### Passage to read
/---

T> do garbage collection.
T> 
T> Virtual memory can handle the stack problem, as the only sensible
T> thing to do would be to assign new pages. However, triggering garbage
T> collection in the way described above is different from just extending
T> the virtual memory space. Furthermore, the idea is perfectly usable
T> even on systems with no virtual memory 
	...
T> 
T> My question is: has this been done? And if not, why not?
	...
T> 	Torben Mogensen (torbenm@diku.dk)
--

Yes, see work by Andrew Appel on just this notion. I know it came out
as DEC-SRC tech report, and was published elsewhere as well. I think
he advocated this for the SML system.

You can do something similar to this in Ultrix and SunOS using the
``mprotect'' call to protect specific pages of memory, and then use a
signal handler for faults/seg violations (whatever error is normally
raised).

I've done this to protect the stack segments for my tasking library;
when creating 1000's of tasks, it's a little wasteful of time and
space (like, 2x slower and 4x larger when using 8K pages), but it
certainly helps locate tasking bugs.

Dirk Grunwald -- Univ. of Colorado at Boulder	(grunwald@foobar.colorado.edu)
						(grunwald@boulder.colorado.edu)

gjc@paradigm.com (07/20/90)

> Most implementations (that I know) of programming languages with
> stacks or heaps, use some kind of explicit check to see when a stack
> or heap is full...
> By using the MMU facilities present in most modern computers, these
> tests can be entirely done in hardware...

The VAX-NIL implementation of lisp, cica 1981, did this. The heap was
easy, but the stack was trickier, requiring a supervisor mode handler
in the case of the MAIN CONTROL stack, (and to be honest, the scheme for 
stack overflow detection was never implemented that way, and instead a
check was made, which only added an instruction to the function call
setup after entry).

But in current processor technology, where you have multi-mip RISC
processors running at many times faster rates than available
memory bandwith you can just initiate the memory operation first,
and then do the bounds check while you are waiting for the memory
operation to complete. The kind of thing you might do in a
microcoded lisp implementation.

More complete MMU implementations that could differentiate between
tagged pointer data references and untagged, and could help keep
track of object volatilities on memory pages would of course really
be a help.

-gjc

hg@ecs.soton.ac.uk (Hugh Glaser) (07/20/90)

Tony Field did something like this on the original Hope/FPM system
(running on VAX/VMS), I guess circa 1985.

jan@swi.psy.uva.nl (Jan Wielemaker) (07/20/90)

In article <1990Jul19.151524.22544@diku.dk> torbenm@diku.dk (Torben [gidius Mogensen) writes:
>
>Most implementations (that I know) of programming languages with
>stacks or heaps, use some kind of explicit check to see when a stack
>or heap is full.
[stuff deleted]
>By using the MMU facilities present in most modern computers, these
>tests can be entirely done in hardware, and fragmented stacks can be
>done transparently. This is the idea:
[stuff deleted]
>My question is: has this been done? And if not, why not?

I implemented this schema for SWI-Prolog.  Richard Tobin of Edinburgh
University noted me at the NACLP in Cleveland last year of the
possibility to reach the MMU under SunOs 4.0 via the mmap() and related
calls.  The schema supports expanding the stacks and triggering the
garbage collector.  It works as follows:

    1) A file of 1 page is created on /tmp and opened for reading.

\---

### Stored records
/---

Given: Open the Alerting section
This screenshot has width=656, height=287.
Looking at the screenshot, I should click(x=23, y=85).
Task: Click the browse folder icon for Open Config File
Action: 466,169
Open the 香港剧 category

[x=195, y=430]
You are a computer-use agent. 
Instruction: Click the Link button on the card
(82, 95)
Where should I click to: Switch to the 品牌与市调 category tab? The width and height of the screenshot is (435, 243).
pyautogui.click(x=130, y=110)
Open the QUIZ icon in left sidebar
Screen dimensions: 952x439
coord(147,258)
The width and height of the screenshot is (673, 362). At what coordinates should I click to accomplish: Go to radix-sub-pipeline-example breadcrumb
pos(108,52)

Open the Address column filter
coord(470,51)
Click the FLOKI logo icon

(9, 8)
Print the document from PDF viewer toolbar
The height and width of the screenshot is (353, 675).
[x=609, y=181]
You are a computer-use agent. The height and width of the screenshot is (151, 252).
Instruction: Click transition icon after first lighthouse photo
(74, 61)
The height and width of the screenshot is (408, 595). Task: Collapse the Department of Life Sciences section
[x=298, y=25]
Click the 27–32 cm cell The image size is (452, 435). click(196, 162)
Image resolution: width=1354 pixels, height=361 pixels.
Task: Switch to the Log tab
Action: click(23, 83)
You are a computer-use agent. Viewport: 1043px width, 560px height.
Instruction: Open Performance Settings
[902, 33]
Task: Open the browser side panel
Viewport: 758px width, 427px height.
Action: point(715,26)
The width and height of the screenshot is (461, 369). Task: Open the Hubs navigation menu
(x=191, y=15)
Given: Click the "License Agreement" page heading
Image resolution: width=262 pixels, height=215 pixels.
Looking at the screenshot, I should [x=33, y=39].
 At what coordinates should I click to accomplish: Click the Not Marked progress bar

\---

### Tasks for this exercise
**a)** Write out again the part of the forum thread that opens with the words containing "I've done this" and closes with "gjc@paradigm.com (07/20/90)".
**b)** In the forum thread, which call can be used in Ultrix and SunOS to protect specific pages of memory?
The entries have nothing to do with the forum thread.

### Exercise answers
**a)**
I've done this to protect the stack segments for my tasking library;
when creating 1000's of tasks, it's a little wasteful of time and
space (like, 2x slower and 4x larger when using 8K pages), but it
certainly helps locate tasking bugs.

Dirk Grunwald -- Univ. of Colorado at Boulder	(grunwald@foobar.colorado.edu)
						(grunwald@boulder.colorado.edu)

gjc@paradigm.com (07/20/90)

**b)** The mprotect call.